* DESCRIPTION OF THE TASK: Only the lines holding the string "computer" are needed; copy each of them from the data.

Saved entries
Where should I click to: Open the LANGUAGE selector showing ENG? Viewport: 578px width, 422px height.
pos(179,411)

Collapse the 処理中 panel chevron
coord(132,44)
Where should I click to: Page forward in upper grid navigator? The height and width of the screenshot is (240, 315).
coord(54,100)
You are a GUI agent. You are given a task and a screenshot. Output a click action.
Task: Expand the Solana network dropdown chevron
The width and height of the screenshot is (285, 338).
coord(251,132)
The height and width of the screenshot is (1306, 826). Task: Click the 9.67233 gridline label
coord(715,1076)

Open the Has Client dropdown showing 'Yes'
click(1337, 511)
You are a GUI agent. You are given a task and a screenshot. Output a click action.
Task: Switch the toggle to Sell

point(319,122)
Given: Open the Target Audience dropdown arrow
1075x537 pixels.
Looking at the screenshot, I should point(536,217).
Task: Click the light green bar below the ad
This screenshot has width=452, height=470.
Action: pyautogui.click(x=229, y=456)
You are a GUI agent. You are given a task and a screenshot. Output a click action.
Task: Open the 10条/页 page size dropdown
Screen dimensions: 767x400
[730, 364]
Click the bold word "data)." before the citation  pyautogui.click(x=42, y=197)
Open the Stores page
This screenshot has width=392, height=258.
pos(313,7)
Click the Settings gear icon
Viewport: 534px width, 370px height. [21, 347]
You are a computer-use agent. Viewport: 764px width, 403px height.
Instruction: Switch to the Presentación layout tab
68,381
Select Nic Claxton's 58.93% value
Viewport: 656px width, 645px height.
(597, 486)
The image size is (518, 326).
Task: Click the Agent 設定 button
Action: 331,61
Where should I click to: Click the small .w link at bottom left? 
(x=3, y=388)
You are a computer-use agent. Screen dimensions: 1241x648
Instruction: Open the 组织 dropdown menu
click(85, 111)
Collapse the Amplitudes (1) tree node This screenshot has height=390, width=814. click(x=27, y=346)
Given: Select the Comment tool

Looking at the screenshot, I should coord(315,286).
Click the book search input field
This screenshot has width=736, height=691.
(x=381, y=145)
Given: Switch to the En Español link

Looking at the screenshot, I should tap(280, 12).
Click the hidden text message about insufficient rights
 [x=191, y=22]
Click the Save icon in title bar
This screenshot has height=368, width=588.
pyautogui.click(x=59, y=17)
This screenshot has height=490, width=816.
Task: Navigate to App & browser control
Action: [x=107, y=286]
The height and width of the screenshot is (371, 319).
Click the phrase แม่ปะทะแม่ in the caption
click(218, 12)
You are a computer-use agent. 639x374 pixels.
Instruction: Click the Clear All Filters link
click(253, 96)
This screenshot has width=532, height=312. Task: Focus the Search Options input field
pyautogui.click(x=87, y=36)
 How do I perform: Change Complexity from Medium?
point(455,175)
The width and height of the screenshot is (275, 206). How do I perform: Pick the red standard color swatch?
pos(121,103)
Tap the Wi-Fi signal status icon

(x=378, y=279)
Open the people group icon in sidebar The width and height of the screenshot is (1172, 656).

* YOUR SOLUTION:
You are a computer-use agent. Viewport: 764px width, 403px height.
You are a computer-use agent. Screen dimensions: 1241x648
You are a computer-use agent. 639x374 pixels.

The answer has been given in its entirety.